§ WORK TO BE COMPLETED: Find the word "agent" in the data, then copy each line where it is found.
BEGIN INPUT FOR THIS TASK
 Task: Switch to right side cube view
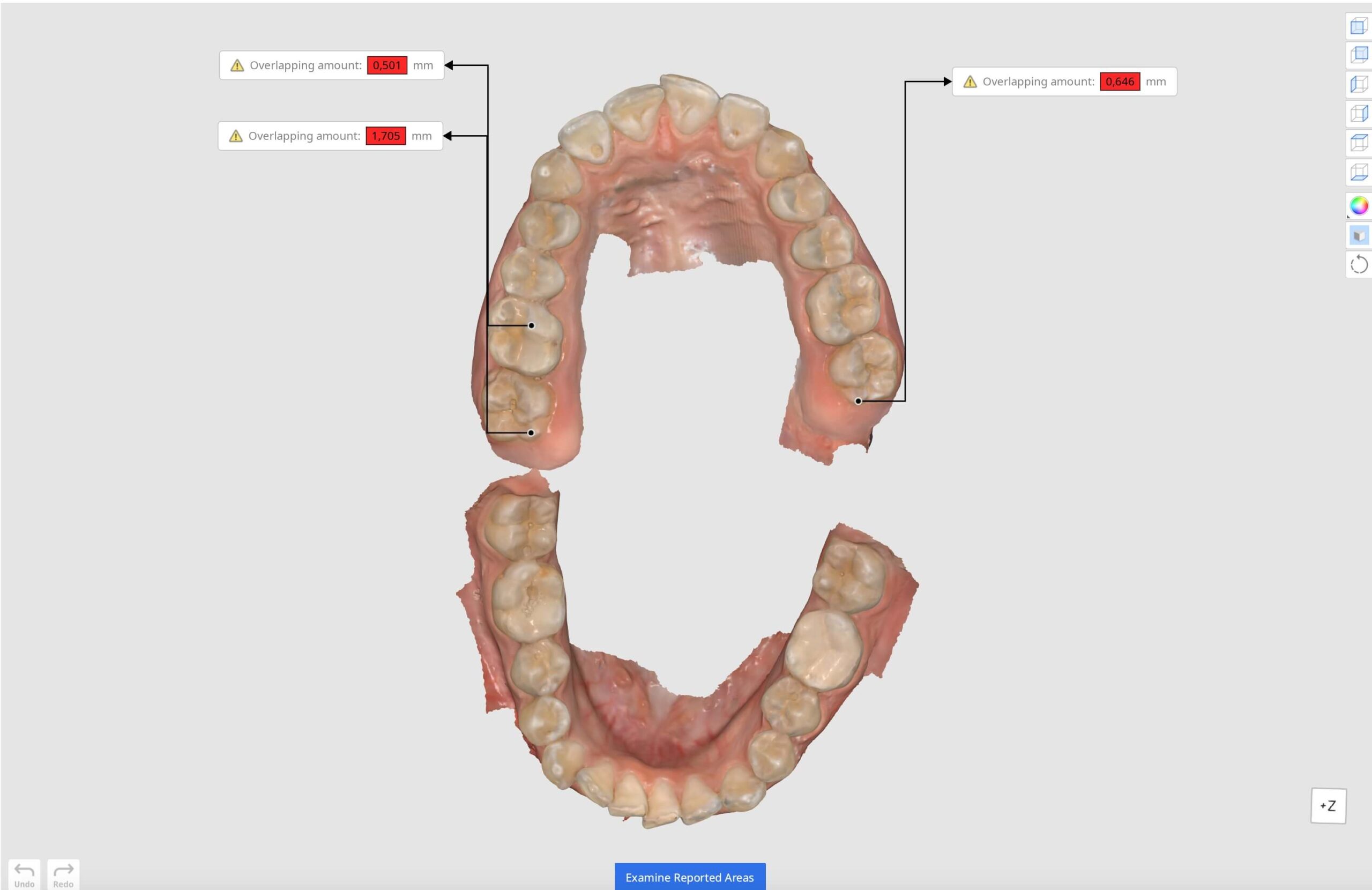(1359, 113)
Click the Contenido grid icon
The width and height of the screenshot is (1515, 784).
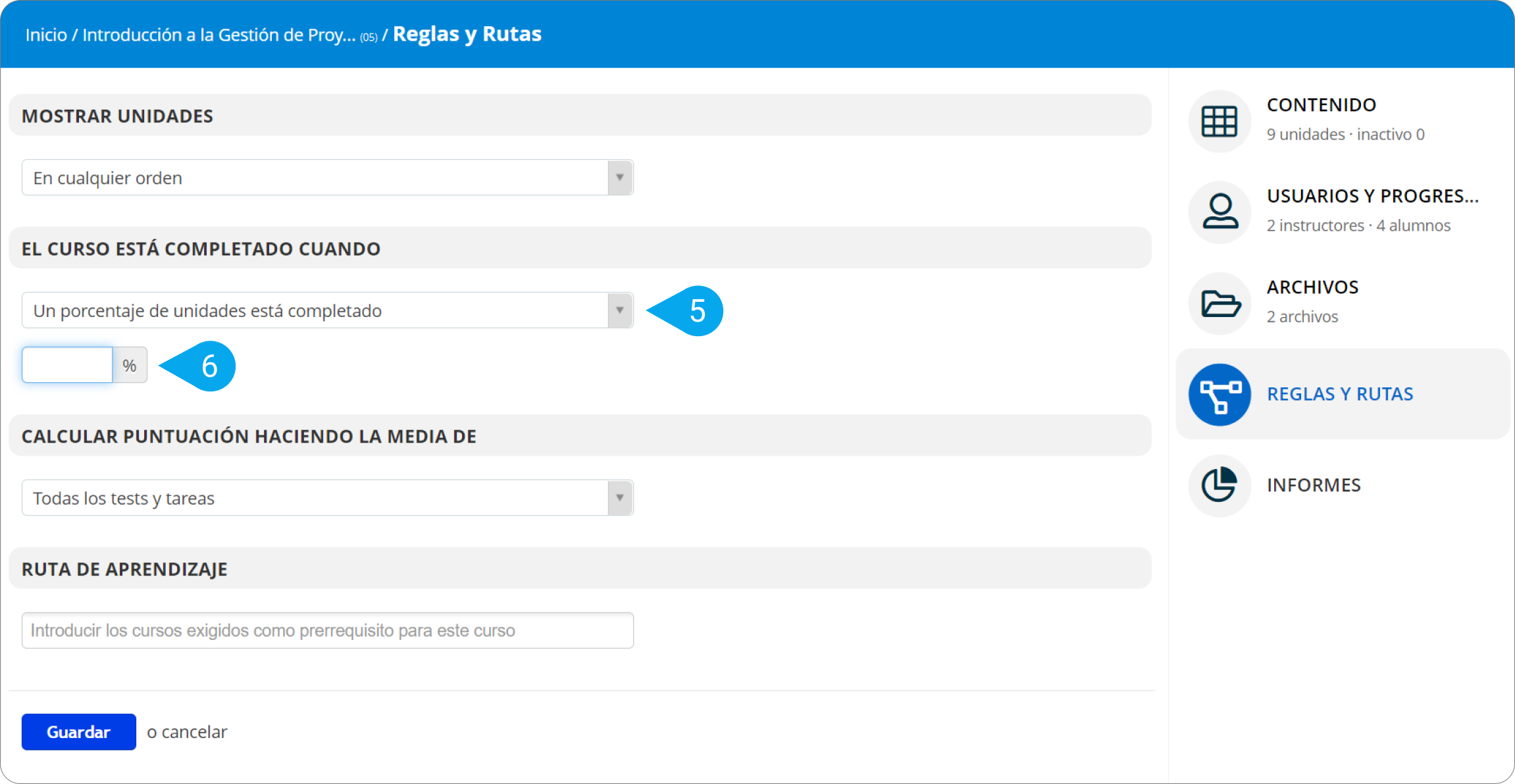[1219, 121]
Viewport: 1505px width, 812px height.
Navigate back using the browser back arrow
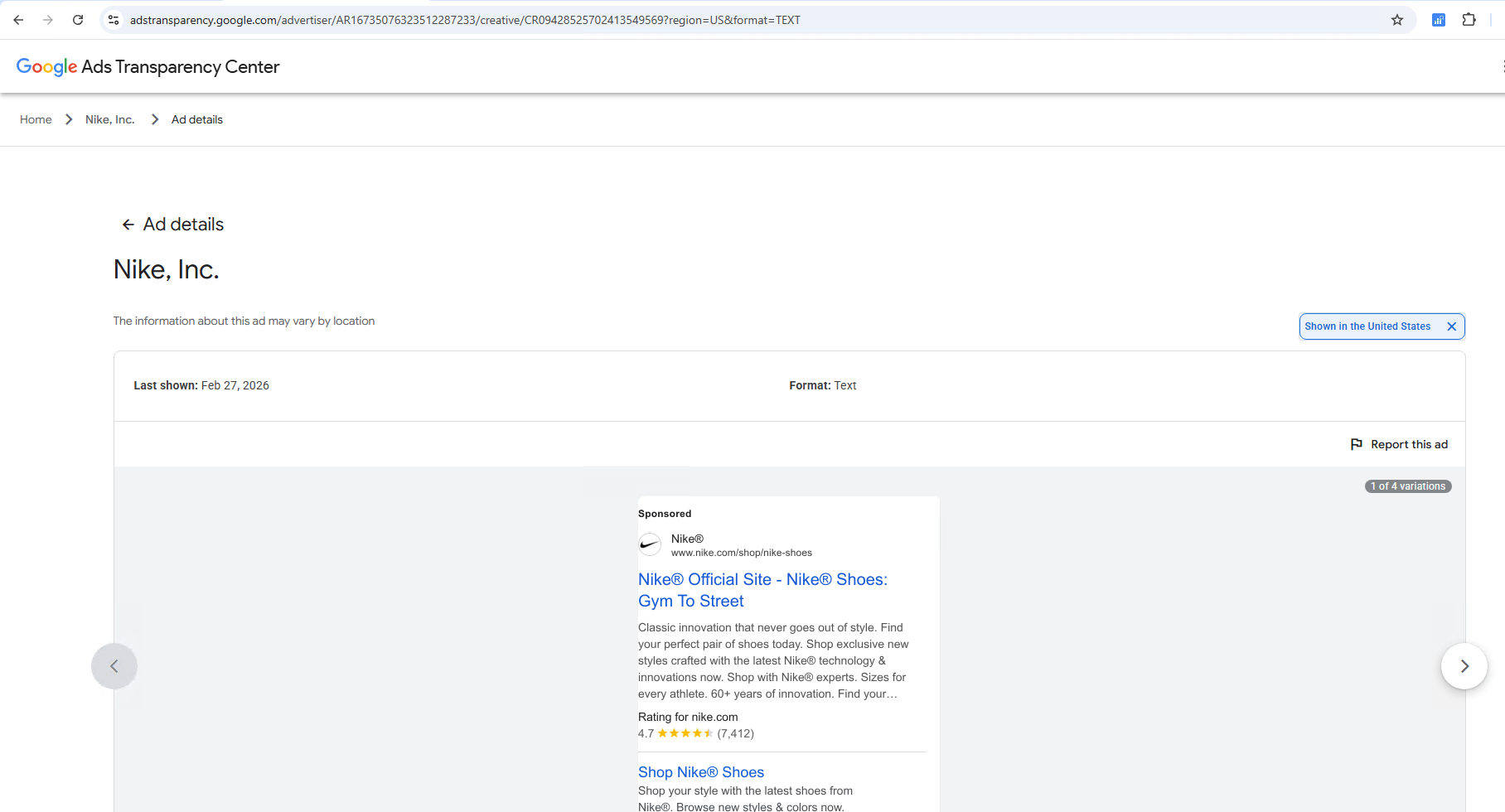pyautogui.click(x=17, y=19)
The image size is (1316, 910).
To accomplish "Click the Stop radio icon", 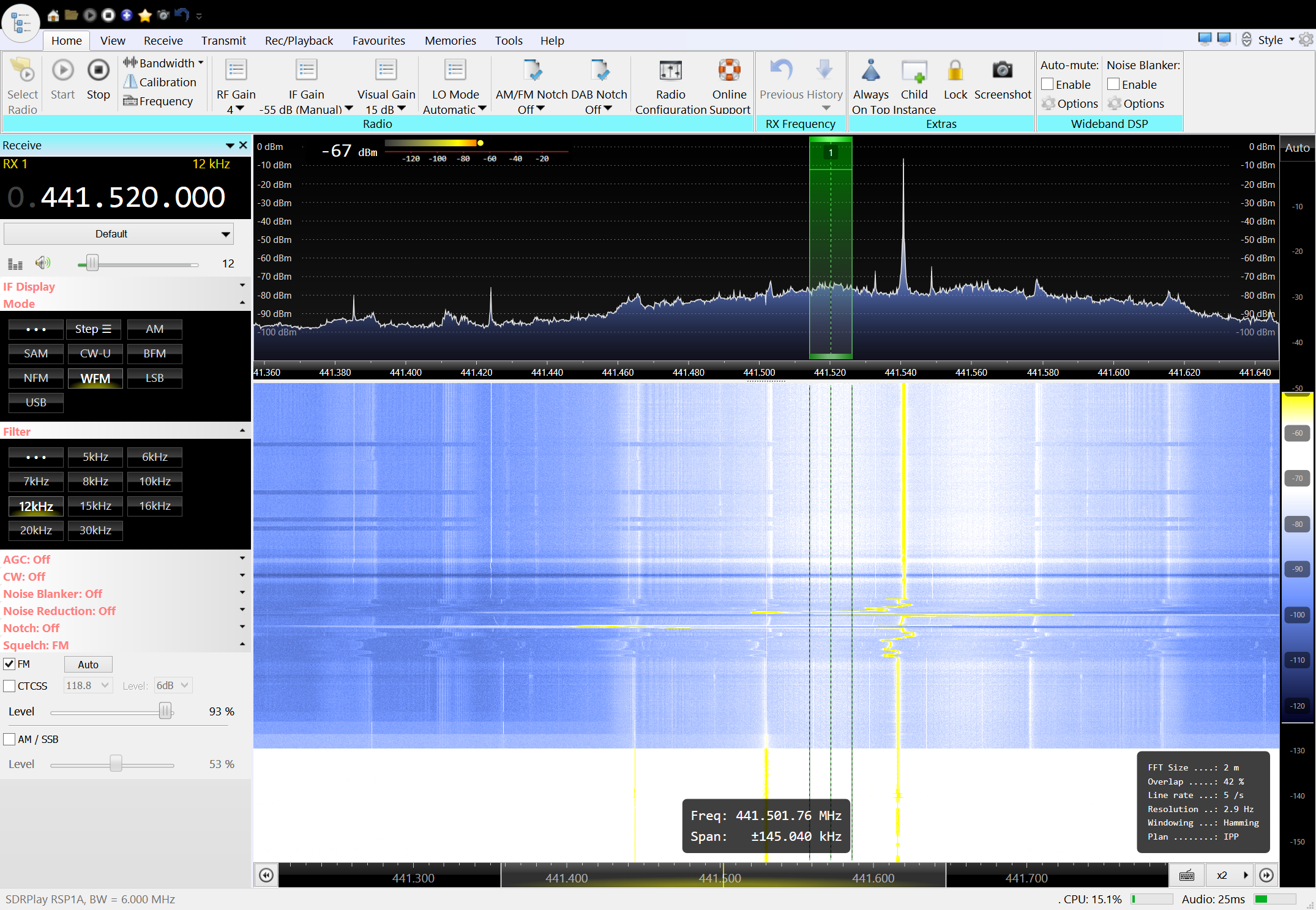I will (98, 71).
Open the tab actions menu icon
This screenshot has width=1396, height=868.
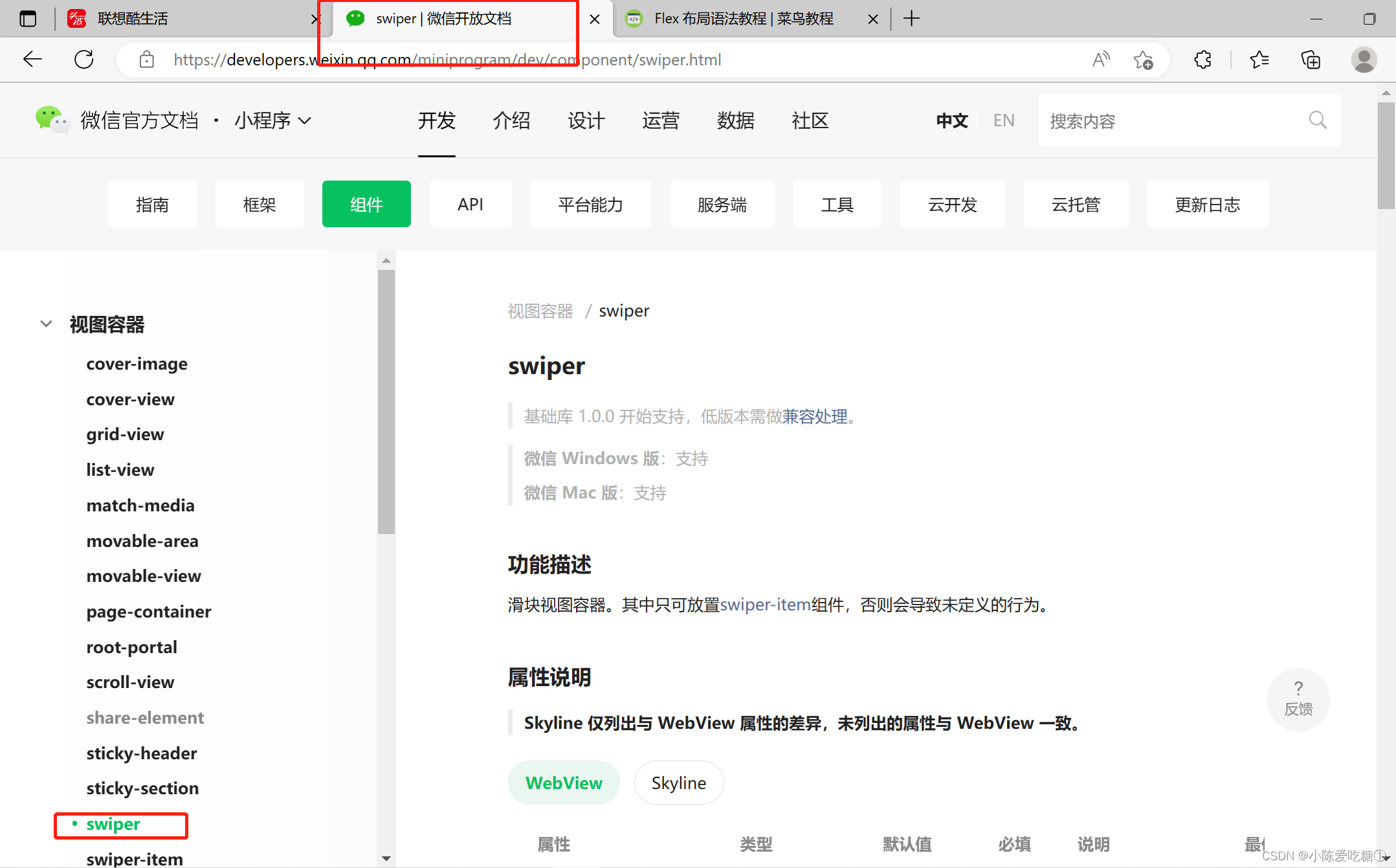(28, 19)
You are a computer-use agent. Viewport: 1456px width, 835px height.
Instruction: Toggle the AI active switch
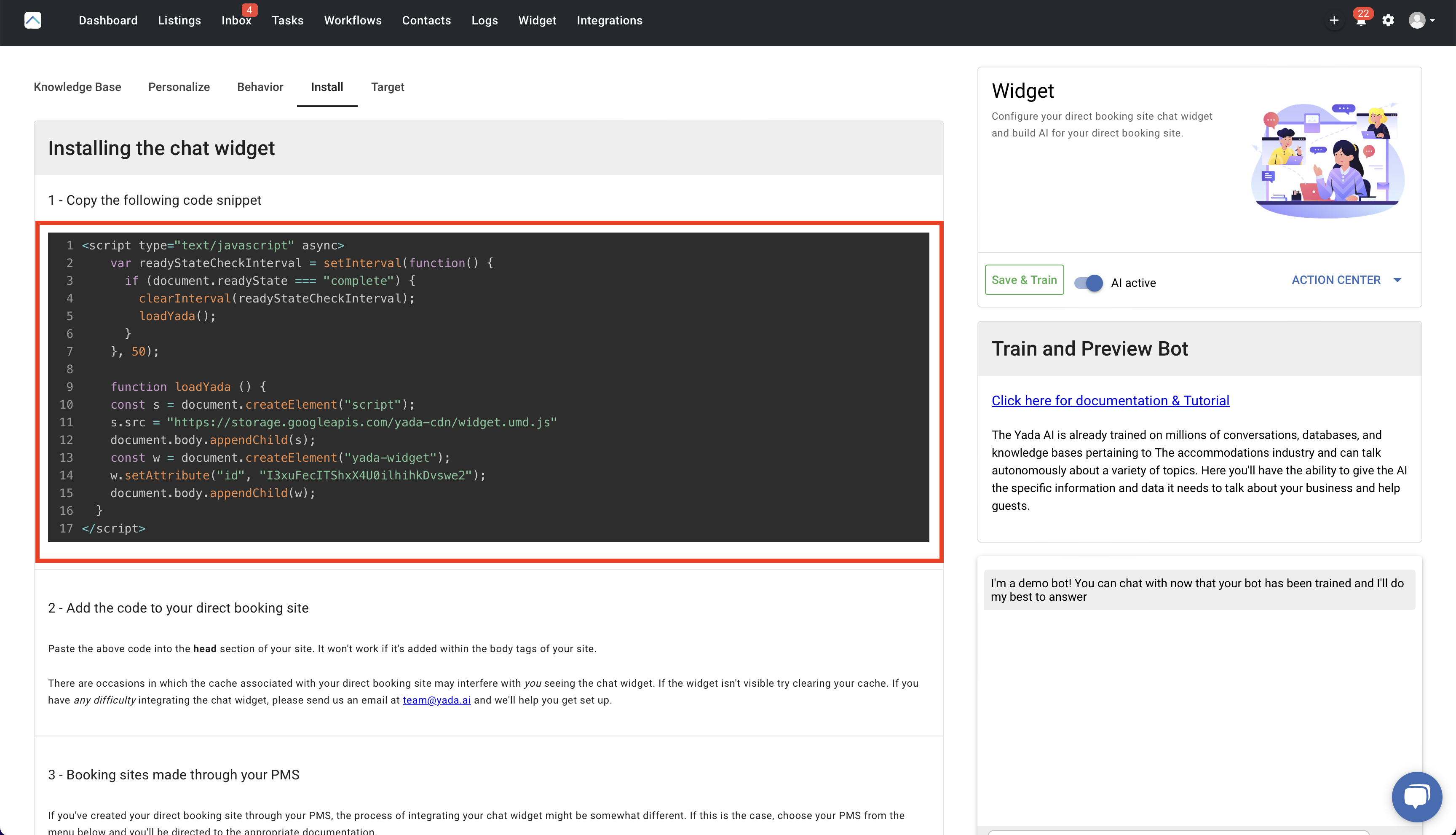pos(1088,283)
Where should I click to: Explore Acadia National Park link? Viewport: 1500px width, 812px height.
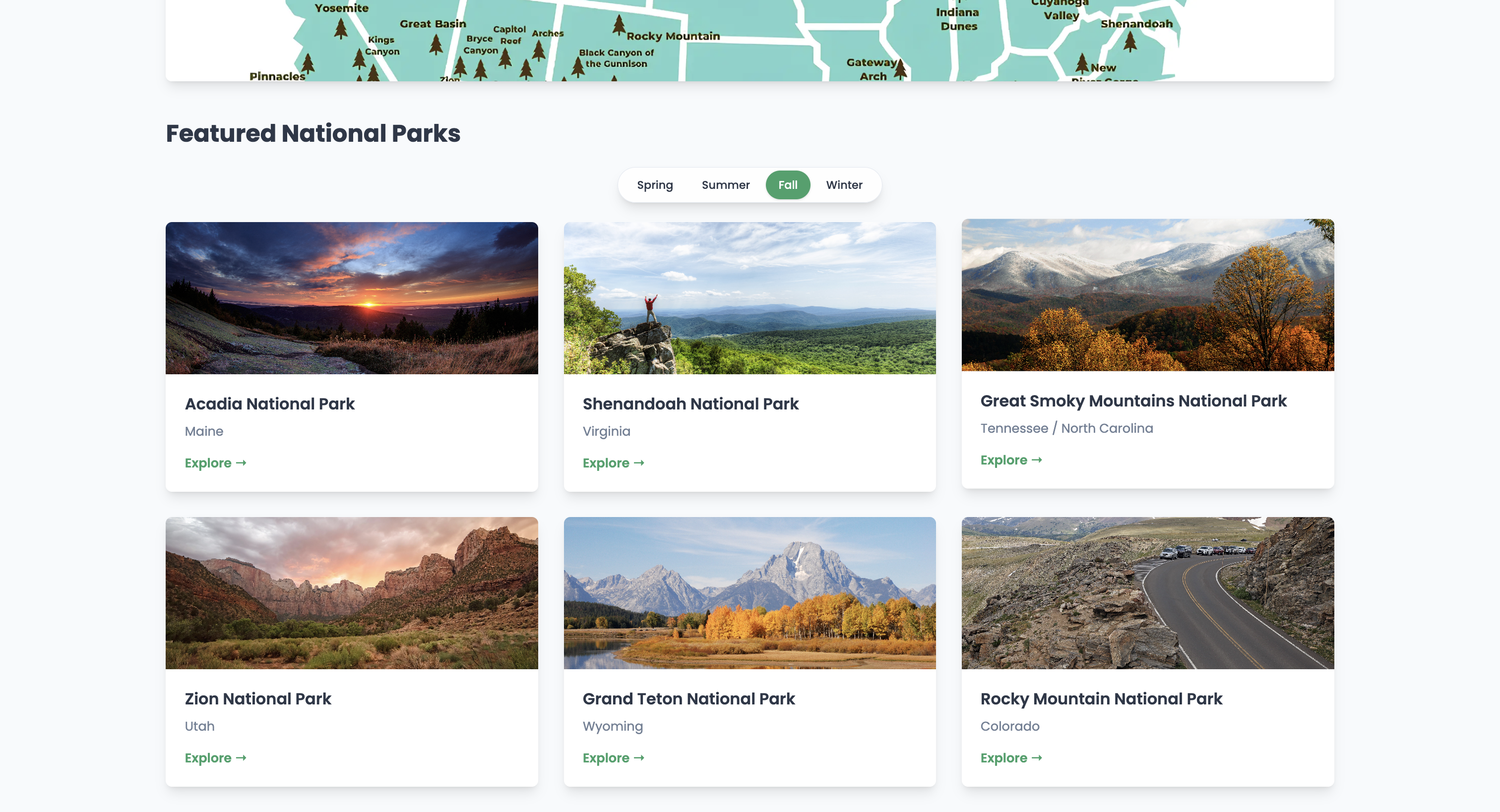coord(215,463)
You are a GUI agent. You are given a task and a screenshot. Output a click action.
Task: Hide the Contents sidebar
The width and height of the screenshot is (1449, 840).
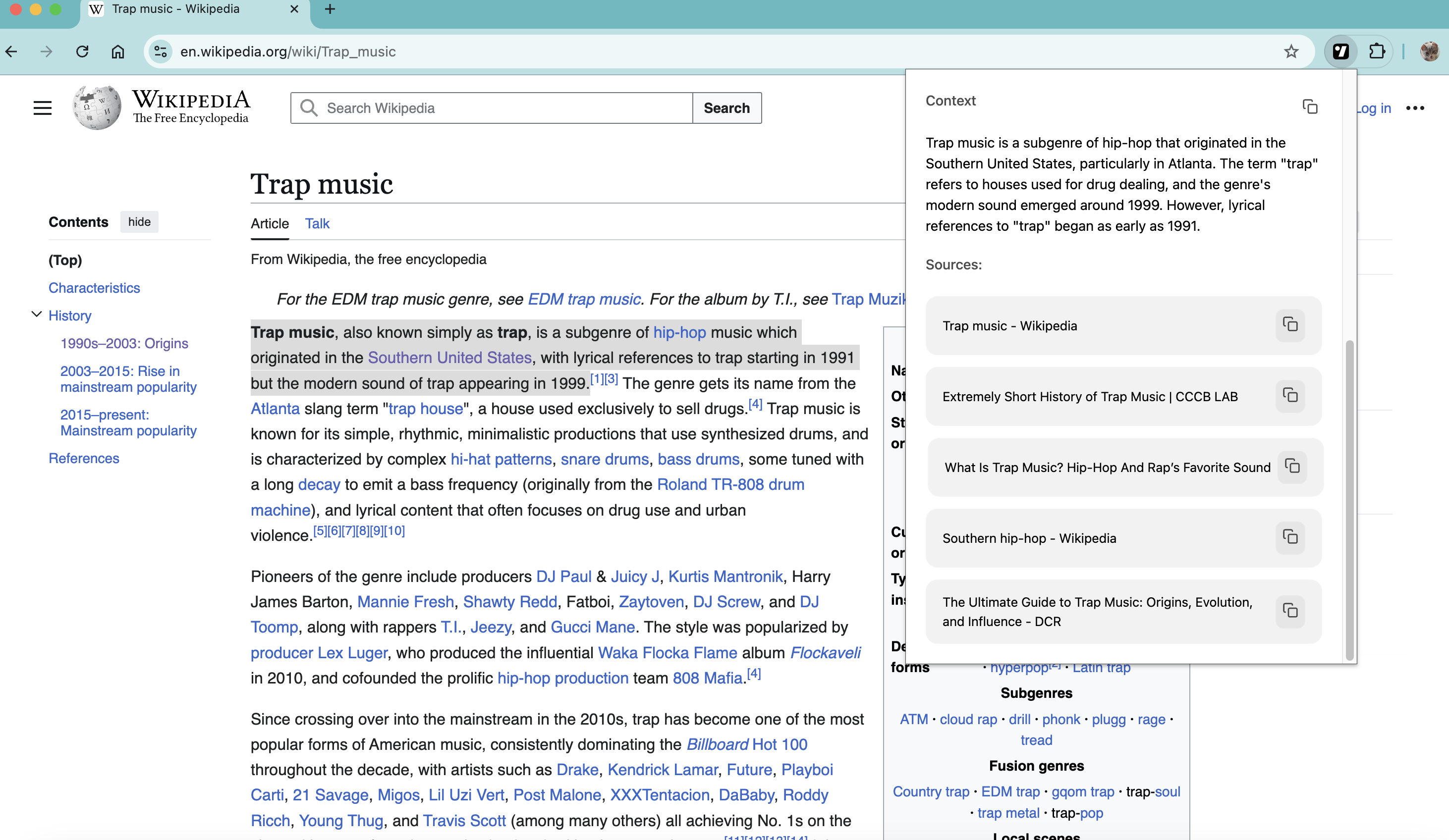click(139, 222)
END INPUT FOR THIS TASK
§ TASK RESULT:
You are a computer-use agent. Viewport: 1456px width, 835px height.
You are a GUI agent. You are given a task and a screenshot. Output a click action.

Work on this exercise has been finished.